Correlated Gaussian

**HUY** · 11-19-13, 01:29 PM

You mean modelling the distribution of the scores as a bivariate gaussian distribution? If so, I've gone down that way a few times. What exactly are you trying to do?

**flsaders85** · 11-19-13, 03:26 PM

I'm using multinomial logistic regression to predict points distribution (0,1,2,3) within a possession and pace. I noticed my absolute error is higher in games with big point spreads. Somebody referred me to correlated gaussian to reduce my prediction error...especially in games with big point spreads. Correlated gaussian accounts for the tendency of teams to play to the level of their competition...which will affect games with larger points. Below is he source of the formula via Dean Oliver. It's proven to be slightly more accurate than Pythag.

I want to use the formula to predict win % of an individual game based on my game predictions. I'd like to plug in my predictions in the numerator and account of the consistency or lack of consistency in the denominator.

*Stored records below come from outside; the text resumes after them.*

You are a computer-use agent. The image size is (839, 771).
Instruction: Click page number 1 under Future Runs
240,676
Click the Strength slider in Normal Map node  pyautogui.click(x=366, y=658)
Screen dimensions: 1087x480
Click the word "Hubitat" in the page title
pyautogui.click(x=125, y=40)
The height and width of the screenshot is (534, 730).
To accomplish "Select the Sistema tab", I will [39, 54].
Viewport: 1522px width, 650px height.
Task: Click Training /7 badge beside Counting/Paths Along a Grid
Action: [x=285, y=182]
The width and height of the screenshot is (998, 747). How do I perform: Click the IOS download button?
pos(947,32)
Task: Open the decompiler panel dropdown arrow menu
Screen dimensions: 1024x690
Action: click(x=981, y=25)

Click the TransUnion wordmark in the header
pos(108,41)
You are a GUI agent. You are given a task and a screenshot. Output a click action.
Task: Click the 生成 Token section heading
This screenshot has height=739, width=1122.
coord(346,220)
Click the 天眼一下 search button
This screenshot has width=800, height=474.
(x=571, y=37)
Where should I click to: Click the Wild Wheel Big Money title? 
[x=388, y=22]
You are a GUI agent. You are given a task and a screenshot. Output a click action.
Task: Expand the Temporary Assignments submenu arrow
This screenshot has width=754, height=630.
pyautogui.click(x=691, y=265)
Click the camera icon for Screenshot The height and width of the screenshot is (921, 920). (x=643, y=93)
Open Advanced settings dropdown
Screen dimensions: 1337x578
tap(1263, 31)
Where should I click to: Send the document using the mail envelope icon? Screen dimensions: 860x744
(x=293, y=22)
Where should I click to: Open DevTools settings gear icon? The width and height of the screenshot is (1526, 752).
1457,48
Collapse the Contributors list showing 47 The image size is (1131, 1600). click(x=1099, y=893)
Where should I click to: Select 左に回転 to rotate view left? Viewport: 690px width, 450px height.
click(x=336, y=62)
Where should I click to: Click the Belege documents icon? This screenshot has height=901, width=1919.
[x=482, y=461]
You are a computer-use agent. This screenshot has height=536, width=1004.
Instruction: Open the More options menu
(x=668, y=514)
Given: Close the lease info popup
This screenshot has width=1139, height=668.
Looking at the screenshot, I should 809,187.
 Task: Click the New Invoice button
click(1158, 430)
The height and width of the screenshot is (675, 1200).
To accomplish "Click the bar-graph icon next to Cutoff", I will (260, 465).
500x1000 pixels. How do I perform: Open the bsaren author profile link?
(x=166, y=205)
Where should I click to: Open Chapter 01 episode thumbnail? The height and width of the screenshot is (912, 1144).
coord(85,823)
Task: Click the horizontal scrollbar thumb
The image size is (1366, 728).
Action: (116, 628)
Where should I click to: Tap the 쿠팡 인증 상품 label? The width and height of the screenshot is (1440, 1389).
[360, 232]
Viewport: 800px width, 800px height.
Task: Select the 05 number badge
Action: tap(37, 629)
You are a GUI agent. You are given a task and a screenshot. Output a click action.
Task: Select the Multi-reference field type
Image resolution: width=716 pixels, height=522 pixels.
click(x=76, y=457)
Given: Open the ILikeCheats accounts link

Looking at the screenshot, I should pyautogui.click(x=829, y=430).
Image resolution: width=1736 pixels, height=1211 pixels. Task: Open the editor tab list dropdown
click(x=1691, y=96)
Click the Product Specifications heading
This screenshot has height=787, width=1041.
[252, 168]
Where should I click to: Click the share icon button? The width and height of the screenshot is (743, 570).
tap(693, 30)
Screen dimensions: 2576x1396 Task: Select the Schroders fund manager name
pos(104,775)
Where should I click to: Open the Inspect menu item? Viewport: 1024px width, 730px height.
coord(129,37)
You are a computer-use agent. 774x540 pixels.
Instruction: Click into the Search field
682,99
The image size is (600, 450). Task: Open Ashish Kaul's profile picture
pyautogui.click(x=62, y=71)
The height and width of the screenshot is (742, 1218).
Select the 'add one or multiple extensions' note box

Correlated Gaussian Method

http://www.rawbw.com/~deano/helpscrn/corrgauss.html

**HUY** · 11-19-13, 05:07 PM

Originally posted by flsaders85

I'm using multinomial logistic regression to predict points distribution (0,1,2,3) within a possession and pace. I noticed my absolute error is higher in games with big point spreads. Somebody referred me to correlated gaussian to reduce my prediction error...especially in games with big point spreads. Correlated gaussian accounts for the tendency of teams to play to the level of their competition...which will affect games with larger points. Below is he source of the formula via Dean Oliver. It's proven to be slightly more accurate than Pythag.

I want to use the formula to predict win % of an individual game based on my game predictions. I'd like to plug in my predictions in the numerator and account of the consistency or lack of consistency in the denominator.

http://www.rawbw.com/~deano/helpscrn/corrgauss.html

Your denominator is:

SQRT[Var(Rtg)+Var(Opp.Rtg)-2*Cov(Rtg,Opp.Rtg)]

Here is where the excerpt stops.